L’INFO. François Hollande pensait avoir réussi un coup de maître : placer à l’Intérieur son homme le plus "à droite" - Manuel Valls - et à la Justice la plus "à gauche" - Christiane Taubira. Las, les deux ministres n’ont de cesse de se tirer dans les pattes. Et selon Le Monde, le premier flic de France est allé jusqu’à écrire directement à François Hollande pour court-circuiter sa collègue.

"L'écart entre nos analyses demeure trop important". Dans le viseur de Manuel Valls : le projet de loi pénale, très attendu, mais qui a pris un peu de retard. Christiane Taubira entend notamment limiter le recours à la prison, entre autres par l'introduction d'une "peine de probation". Ce qui n’est pas du goût de son "camarade" de la place Beauveau, qui s’en est ému directement au chef de l’Etat. "J'attire votre attention sur les désaccords mis en lumière par le travail interministériel (...) autour du projet de réforme pénale présenté par le ministère de la justice", a écrit le ministre dans une note adressée fin juillet à la présidence, révélée par Le Monde.

"Tant pour des raisons de méthode que de fond, l'écart entre nos analyses demeure trop important et appelle une clarification de nos orientations politiques", écrit le ministre, qui souhaite "que nous définissions collectivement les principes directeurs de cette réforme autant que les modalités de son déploiement".

Le texte "repose sur un socle de légitimité fragile". A l’Elysée , on se refuse pour le moment à tout commentaire. Jean-Marc Ayrault a lui, téléphoné à son ministre de l'Intérieur et va appeler sa ministre de la Justice. Dans l’entourage de Manuel Valls, on regrette que cette missive ait fuité dans la presse. "Il y a un projet de loi gouvernemental et des travaux préparatoires (…) Il n'y a donc rien d'étonnant à ce que l'Intérieur exprime et ait sa ligne dans ce cadre", toujours selon l'entourage du ministre.

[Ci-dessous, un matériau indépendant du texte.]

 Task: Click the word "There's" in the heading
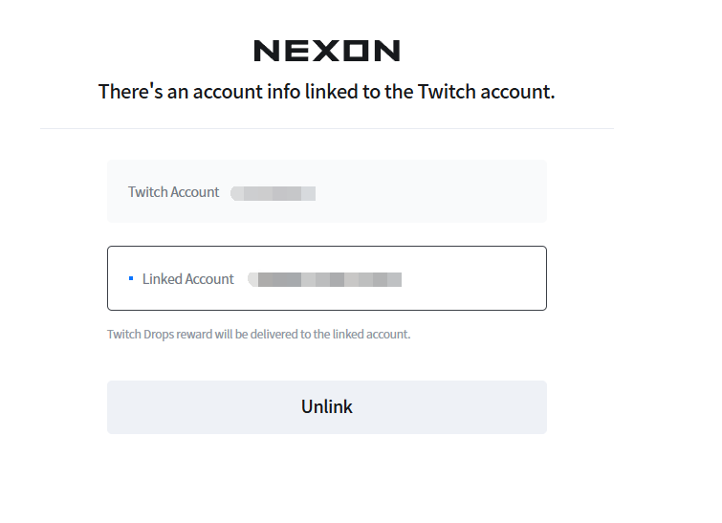tap(131, 92)
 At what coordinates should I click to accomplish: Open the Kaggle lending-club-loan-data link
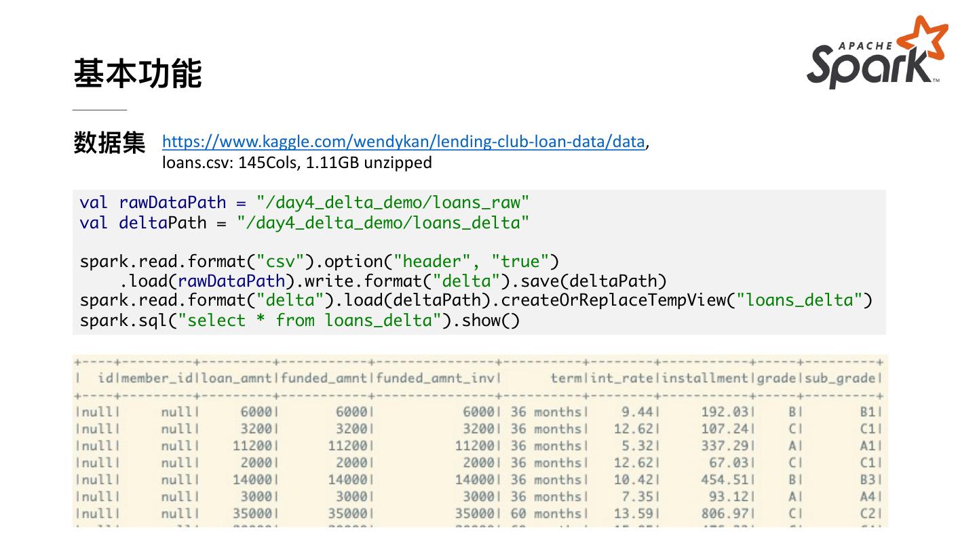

Omniprésent cet été, Manuel Valls critique notamment l'automaticité de certaines réductions ou aménagements de peine, et juge que le texte "repose sur un socle de légitimité fragile". Il déplore enfin "le bref délai dans lequel est conduite la réflexion sur un projet de loi, techniquement dense et politiquement sensible", soulignant qu'il n'a été transmis à son cabinet que le 12 juillet.

Taubira "surprise". "Rien d’étonnant", assure l’entourage du ministre de l’Intérieur, sauf pour la garde des Sceaux. "Je ne peux que m'étonner qu'un tel document ne m'ait pas été communiqué", s'est offusquée la ministre dans le Monde, "d'autant qu'il comporte des propositions de réforme du droit de la peine, domaine qui ne ressort d'aucune façon aux compétences du ministre de l'intérieur." Christiane Taubira est "d'autant plus surprise" qu'elle a téléphoné à Manuel Valls le 29 juillet - soit quatre jours après l’envoi de la lettre - et qu'il ne lui en a pas soufflé mot. François Hollande, actuellement en vacances, va devoir trancher à son retour.